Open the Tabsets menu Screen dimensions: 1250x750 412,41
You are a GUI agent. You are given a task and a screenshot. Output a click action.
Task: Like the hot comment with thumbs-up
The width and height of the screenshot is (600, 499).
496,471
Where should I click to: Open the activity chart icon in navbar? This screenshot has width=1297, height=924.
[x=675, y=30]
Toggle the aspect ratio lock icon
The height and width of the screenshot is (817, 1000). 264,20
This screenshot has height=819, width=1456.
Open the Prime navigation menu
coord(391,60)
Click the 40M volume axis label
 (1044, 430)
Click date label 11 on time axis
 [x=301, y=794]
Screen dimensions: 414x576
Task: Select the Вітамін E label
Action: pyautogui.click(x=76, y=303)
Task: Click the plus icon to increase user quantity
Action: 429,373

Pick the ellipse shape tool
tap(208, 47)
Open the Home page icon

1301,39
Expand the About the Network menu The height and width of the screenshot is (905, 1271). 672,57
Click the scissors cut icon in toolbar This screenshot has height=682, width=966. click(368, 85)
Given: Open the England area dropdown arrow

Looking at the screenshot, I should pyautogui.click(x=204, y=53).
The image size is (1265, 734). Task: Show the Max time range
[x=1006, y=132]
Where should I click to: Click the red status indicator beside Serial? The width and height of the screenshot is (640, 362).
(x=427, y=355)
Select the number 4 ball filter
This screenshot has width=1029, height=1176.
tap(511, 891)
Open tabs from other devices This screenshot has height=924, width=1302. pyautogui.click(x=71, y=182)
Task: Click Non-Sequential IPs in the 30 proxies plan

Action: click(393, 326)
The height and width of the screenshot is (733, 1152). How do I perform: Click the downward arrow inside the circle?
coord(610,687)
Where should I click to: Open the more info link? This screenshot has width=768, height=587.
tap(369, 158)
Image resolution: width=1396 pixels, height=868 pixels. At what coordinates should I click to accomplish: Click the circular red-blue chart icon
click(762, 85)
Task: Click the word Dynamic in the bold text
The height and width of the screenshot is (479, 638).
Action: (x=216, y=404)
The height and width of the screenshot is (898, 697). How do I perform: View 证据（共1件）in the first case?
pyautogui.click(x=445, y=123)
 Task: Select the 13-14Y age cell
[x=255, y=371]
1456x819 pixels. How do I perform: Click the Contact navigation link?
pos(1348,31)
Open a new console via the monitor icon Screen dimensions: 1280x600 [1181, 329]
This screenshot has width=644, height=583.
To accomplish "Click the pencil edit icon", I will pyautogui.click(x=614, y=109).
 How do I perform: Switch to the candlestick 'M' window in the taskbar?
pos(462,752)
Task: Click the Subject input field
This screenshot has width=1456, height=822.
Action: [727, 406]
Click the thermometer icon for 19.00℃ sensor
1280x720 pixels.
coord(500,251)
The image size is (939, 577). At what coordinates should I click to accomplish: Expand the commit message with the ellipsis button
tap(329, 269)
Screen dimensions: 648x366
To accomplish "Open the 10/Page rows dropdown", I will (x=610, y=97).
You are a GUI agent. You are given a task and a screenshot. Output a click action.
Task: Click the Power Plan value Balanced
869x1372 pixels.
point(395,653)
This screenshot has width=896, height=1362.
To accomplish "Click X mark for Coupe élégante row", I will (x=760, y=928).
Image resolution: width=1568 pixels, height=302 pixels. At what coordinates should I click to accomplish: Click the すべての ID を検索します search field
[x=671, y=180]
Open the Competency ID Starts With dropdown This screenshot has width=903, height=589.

------

_Your task_
Nothing but lines that contain "will" should appear in the answer. Copy each from the records.

_Solution to this task_
To accomplish "Click the pencil edit icon", I will pyautogui.click(x=614, y=109).
To accomplish "Open the 10/Page rows dropdown", I will (x=610, y=97).
To accomplish "Click X mark for Coupe élégante row", I will (x=760, y=928).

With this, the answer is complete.